The MNI China Business Sentiment Indicator, a monthly gauge of current business sentiment, was unchanged at 49.9 in March. This was the second consecutive month sentiment has been just below the 50 mark. Firms remained relatively more upbeat about the coming three months, with the Future Expectations Indicator increasing further above the current measure, providing some hope that the situation may improve.
 
The weakness in overall sentiment belied some improvement in other key metrics in the survey. Most notably, Production and New Orders both picked up in March, following a setback in February. Companies expected increased activity to continue over the next three months, with the Future Expectations Indicators for both measures regaining some ground lost in the previous month. There was also an improvement in the Employment Indicator which increased to the highest since September 2015.
 
Note that the recent RRR cut from the People’s Bank of China came during our survey period so would have been partly reflected in this month’s survey results. The cost of credit, measured by the Interest Rates Paid Indicator, edged down notably following a rebound in February.
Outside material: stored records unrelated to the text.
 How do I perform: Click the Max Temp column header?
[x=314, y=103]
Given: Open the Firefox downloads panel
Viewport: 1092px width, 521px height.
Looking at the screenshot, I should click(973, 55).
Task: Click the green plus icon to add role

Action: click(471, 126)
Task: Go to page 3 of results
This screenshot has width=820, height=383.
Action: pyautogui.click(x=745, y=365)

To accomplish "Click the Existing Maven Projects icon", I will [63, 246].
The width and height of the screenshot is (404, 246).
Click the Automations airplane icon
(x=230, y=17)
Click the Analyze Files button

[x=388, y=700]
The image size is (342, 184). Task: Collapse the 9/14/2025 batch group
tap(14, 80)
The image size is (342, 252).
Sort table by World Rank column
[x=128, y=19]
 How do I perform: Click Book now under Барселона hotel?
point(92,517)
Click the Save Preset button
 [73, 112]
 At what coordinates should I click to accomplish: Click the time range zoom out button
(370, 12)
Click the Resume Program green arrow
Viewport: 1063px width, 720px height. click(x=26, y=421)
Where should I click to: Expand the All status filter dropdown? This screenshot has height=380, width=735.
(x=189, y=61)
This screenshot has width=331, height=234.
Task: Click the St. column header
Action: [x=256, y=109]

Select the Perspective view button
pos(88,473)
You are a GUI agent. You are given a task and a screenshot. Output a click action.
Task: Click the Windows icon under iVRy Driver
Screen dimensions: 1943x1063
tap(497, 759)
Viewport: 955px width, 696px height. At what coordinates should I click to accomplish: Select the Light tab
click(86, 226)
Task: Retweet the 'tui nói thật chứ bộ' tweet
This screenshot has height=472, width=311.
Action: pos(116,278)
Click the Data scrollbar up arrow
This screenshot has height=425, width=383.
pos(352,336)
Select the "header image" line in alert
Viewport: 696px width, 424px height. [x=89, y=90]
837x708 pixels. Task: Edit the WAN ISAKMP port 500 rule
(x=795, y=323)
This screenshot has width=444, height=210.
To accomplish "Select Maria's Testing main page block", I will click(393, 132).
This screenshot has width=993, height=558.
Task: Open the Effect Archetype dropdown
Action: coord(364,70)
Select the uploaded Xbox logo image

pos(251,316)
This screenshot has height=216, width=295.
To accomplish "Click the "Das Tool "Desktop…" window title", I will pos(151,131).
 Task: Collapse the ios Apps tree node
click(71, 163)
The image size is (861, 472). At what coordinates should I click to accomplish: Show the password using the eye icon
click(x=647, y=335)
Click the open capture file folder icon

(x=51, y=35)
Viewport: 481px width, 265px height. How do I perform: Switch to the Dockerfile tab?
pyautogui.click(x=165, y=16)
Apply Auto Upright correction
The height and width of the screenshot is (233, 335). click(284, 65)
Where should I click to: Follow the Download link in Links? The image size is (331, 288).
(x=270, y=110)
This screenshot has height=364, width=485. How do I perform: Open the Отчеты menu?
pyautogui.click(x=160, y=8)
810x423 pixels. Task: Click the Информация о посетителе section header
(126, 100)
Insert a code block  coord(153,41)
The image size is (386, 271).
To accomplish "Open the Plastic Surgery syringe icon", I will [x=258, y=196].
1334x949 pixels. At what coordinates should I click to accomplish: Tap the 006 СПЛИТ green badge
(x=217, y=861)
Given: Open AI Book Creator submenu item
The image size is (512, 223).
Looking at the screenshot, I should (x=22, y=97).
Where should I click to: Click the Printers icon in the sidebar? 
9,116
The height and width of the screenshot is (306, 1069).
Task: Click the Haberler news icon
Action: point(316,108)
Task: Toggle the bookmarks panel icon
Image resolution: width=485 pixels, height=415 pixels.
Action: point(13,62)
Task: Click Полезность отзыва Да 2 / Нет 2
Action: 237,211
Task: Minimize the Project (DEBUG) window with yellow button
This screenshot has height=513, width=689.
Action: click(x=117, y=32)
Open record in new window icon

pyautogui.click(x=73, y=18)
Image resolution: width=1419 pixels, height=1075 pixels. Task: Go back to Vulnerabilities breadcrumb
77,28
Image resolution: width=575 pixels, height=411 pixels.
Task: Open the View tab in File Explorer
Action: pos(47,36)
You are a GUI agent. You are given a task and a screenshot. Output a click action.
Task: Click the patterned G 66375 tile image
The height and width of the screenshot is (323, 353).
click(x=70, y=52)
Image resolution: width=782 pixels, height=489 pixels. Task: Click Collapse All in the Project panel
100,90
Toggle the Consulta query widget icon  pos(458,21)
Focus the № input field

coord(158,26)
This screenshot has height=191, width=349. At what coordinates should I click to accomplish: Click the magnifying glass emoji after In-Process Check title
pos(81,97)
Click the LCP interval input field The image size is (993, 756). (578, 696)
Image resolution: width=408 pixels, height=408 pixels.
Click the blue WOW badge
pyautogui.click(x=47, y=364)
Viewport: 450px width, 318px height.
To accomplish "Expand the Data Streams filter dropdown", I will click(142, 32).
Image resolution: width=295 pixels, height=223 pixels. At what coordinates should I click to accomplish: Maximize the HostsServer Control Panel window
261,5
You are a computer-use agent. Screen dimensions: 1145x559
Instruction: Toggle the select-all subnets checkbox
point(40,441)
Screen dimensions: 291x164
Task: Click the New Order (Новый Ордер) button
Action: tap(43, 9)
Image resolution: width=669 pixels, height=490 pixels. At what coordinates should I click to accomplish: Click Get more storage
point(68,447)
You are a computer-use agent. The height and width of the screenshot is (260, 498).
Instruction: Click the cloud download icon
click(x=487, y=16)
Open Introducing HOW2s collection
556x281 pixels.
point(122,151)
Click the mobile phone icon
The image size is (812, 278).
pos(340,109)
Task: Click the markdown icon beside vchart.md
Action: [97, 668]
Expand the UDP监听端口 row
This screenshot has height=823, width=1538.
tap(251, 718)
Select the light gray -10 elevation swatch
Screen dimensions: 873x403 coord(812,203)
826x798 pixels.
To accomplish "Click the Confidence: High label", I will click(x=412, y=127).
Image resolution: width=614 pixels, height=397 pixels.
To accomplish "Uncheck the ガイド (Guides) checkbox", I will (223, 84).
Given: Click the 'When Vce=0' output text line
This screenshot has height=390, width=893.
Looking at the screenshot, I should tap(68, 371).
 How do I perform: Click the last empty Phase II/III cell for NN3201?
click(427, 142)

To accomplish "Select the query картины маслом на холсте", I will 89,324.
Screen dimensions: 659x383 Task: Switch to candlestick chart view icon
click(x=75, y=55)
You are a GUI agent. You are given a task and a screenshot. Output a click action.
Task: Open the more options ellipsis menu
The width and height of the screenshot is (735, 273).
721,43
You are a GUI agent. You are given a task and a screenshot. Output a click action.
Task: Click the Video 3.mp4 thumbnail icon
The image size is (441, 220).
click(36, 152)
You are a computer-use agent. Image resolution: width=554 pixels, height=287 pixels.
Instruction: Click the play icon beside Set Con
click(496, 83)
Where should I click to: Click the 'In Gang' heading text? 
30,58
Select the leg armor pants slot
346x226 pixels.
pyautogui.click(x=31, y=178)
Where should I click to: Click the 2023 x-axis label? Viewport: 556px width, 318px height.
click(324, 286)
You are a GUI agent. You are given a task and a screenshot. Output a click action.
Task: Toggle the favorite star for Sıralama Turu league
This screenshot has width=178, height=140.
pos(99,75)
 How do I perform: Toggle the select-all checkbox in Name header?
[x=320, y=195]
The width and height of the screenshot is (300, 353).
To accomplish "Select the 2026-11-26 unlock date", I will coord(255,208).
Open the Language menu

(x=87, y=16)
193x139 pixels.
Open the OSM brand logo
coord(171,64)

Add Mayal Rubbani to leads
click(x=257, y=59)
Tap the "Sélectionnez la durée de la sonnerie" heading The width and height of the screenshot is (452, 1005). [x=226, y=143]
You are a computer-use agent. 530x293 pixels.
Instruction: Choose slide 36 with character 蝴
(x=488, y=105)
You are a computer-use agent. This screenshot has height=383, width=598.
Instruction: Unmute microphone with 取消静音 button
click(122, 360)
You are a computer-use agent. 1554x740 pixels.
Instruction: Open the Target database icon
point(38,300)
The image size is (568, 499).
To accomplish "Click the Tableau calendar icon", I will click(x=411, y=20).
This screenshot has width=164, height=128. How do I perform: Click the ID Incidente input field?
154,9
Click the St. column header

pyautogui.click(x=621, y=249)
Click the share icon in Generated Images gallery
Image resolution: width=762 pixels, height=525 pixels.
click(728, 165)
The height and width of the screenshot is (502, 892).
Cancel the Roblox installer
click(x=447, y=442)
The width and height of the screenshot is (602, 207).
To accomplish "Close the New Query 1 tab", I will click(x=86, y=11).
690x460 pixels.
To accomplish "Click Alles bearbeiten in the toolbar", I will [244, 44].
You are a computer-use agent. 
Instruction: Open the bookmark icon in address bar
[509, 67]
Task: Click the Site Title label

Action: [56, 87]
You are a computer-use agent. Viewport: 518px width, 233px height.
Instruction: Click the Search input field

Although the Availability of Credit Indicator eased again in March, it remained above the breakeven 50 level. Meanwhile, the expectations measures for both indicators shifted more towards an easing bias, suggesting that companies expect more policy adjustment.
 
While increased disinflationary pressures in the prices that companies charged were still evident in March, this came alongside a surprising rise in input prices. The Prices Received Indicator fell to 39.1 in March from 39.8 in February, the twentieth straight month below the 50 breakeven level. On the back of the rebound in oil prices seen recently, firms reported that the price of their inputs rose at the fastest pace since October 2015. The Input Prices Indicator rose to 55.3 in March from 50.7 in February, with upward pressure on prices from the manufacturing sector.
 
“Recent results from the survey have shown that the strains on business have increased with the MNI China Business Sentiment Indicator below 50 for the second consecutive month, something not seen since the global financial crisis. Increases in Production, New Orders and Employment, though, suggest firms are on balance withstanding the various macro challenges, with looser policy helping”, said Philip Uglow, Chief Economist of MNI Indicators.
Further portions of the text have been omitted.